Valor Econômico | “A multipropriedade é resiliente e tem passado por cima das crises”

Entrevista | Caio Calfat, fundador da Caio Calfat Real Estate Consulting

 

O setor de multipropriedade tem capacidade de se adaptar e expandir pelo país. CAIO CALFAT/DIVULGAÇÃO

 

Após um ano de forte alta, com expansão de oferta na casa dos dois dígitos, o setor de multipropriedade imobiliária inicia 2023 com cautela: a troca de governo e o elevado patamar da taxa de juros causam apreensão, mas não tiram a confiança. O modelo ganhou força no país em meados da década passada, em plena crise hoteleira pós-Copa do Mundo de 2014, e sobreviveu a duas outras turbulências: econômica, com o impeachment de Dilma Rousseff; e sanitária, com a pandemia de Covid-19. A seguir, a entrevista com Caio Calfat, diretor e fundador da consultoria de mercado que leva o seu nome, e presidente da Adit Brasil.

Como avalia a performance desse seu setor em 2022?

Caio Calfat – O setor de multipropriedade é muito resiliente e tem passado por cima das crises, porque tem capacidade de se adaptar e expandir pelo país, confirmando o enorme potencial turístico do Brasil. Entre 2021 e 2022, a oferta de empreendimentos cresceu 21,8% e o total de unidades habitacionais subiu 28,2%. O VGV ficou em R$ 41,1 bilhões.

O que esperar de 2023?

Acredito que a resiliência permanecerá.
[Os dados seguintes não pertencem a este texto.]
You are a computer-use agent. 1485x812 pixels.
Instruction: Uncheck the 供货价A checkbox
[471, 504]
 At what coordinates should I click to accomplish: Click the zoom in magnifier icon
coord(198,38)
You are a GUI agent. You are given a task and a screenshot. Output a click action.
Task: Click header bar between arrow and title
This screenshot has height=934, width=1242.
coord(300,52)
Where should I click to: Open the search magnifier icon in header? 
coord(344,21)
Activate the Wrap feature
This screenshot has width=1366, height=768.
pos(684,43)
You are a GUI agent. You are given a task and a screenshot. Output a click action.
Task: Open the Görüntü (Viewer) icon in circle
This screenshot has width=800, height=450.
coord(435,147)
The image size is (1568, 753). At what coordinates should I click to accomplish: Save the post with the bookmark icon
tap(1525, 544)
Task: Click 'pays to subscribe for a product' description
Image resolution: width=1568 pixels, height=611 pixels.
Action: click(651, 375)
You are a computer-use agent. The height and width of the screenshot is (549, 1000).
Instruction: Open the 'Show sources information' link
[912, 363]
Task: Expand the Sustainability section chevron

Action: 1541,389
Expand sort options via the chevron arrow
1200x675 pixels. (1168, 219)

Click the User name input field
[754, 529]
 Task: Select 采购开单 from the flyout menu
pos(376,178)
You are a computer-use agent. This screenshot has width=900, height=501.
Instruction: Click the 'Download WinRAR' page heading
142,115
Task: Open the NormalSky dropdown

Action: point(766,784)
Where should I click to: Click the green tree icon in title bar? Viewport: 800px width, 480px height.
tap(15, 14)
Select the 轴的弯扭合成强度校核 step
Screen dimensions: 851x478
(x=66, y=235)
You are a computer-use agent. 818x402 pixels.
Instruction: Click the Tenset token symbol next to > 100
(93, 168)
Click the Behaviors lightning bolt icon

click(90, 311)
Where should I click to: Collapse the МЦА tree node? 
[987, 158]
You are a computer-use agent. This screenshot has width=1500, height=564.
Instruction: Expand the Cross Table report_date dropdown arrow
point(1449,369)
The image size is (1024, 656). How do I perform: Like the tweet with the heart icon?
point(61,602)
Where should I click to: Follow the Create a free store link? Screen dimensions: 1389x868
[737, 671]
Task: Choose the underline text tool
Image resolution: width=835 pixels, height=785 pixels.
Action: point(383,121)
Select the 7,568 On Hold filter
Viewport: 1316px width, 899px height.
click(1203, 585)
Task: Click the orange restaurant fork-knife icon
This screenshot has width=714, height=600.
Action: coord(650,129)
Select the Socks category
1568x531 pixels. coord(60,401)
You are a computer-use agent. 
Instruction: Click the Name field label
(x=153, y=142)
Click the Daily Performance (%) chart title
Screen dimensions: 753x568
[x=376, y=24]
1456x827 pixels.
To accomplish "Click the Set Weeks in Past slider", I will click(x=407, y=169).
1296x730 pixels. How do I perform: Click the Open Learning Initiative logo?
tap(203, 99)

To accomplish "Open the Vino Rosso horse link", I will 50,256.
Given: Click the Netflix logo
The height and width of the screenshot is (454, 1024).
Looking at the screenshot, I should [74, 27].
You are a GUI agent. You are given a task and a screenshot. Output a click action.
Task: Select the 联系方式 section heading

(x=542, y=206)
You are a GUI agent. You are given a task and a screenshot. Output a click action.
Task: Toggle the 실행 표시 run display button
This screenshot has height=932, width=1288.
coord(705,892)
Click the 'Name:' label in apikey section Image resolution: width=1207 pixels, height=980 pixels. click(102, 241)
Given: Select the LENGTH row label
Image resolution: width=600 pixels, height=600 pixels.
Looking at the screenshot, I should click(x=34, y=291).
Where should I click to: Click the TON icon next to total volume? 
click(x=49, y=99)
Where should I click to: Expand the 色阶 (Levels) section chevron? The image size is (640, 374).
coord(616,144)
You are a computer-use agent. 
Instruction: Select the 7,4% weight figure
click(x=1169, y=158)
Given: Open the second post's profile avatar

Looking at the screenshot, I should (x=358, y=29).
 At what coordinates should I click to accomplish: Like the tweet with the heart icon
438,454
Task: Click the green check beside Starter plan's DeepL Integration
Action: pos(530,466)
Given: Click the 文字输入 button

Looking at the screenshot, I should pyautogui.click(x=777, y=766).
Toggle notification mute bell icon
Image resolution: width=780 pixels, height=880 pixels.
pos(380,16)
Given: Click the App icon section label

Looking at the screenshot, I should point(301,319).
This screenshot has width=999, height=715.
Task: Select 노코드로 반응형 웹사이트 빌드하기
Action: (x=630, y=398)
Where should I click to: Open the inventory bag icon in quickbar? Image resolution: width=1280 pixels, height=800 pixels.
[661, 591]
Os números do ano passado ainda não foram finalizados, mas a percepção é novamente positiva. O VGV potencial deve alcançar R$ 45 bilhões, com mais de 80 cidades atendidas e novos lançamentos.

Qual a maior apreensão do setor para este ano?

A grande preocupação é com a taxa de juros: se continuar nesse patamar, fica difícil para o setor imobiliário “ganhar” do mercado de capitais. Dificilmente o investidor convencional vai mobilizar o dinheiro na aquisição de imóvel. Outra questão é o estoque. Em 2021, estava em 49% – o que é muito alto. No ano passado, 42%. Vamos acompanhar como será neste ano.

Quais regiões têm esse setor mais desenvolvido no Brasil?

A região Sul é a líder. Conforme o estudo “Cenário do desenvolvimento de multipropriedades 2022”, dos 156 empreendimentos nacionais, 45 estão ali – contra 44 no Nordeste; 37 no Sudeste; 24 no Centro Oeste; e 6 no Norte. Co 7,1 mil unidades habitacionais (UHs), tem valor médio da fração avaliada em R$ 99,8 mil.

Mas o Nordeste vem crescendo fortemente e tem um potencial turístico imenso, devendo ultrapassar o Sul nos próximos anos. Em 2022, a oferta na região foi de 6,4 mil unidades, e fração média de R$ 52,6 mil. Já o Sudeste tem o maior número de UHs (7,6 mil) e valor médio de R$ 41,1 mil.

Qual o perfil do comprador?

Pelo relatório, 71,4% têm entre 30 e 49 anos; a grande maioria (43,3%) é casada e tem filhos. E 52,9% ganham entre cinco e 15 salários-mínimos. E 47,6% deles preferem utilizar suas frações em semanas inteiras de uso.

As grandes motivações para a compra são a aspiração social, a racionalização do investimento e a garantia de que a manutenção e a administração do imóvel serão feitas por uma empresa sólida, como uma rede de hotéis. Pode-se até obter renda, ao disponibilizar os dias não usados para um pool de locação. Esse valor geralmente é usado para abater as taxas condominiais.

O público de alta renda tem interesse nesse mercado?

Essa tem sido uma tendência nos últimos dois anos. Ainda que em menor escala, já começam a surgir empreendimentos com essa finalidade, realizados em parceria com grandes bandeiras hoteleiras internacionais – como é o caso do Hard Rock e Kempinski Hotels, que escolheu estrear no Brasil em uma multipropriedade. A Accor também está nesse processo e deve entrar no setor no curto prazo.

Pela nossa consultoria, temos ajudado a planejar empreendimentos em destinos focados nesse público: Trancoso (BA), litoral catarinense, condomínios de alto padrão no interior do estado de São Paulo e dentro de vinícolas.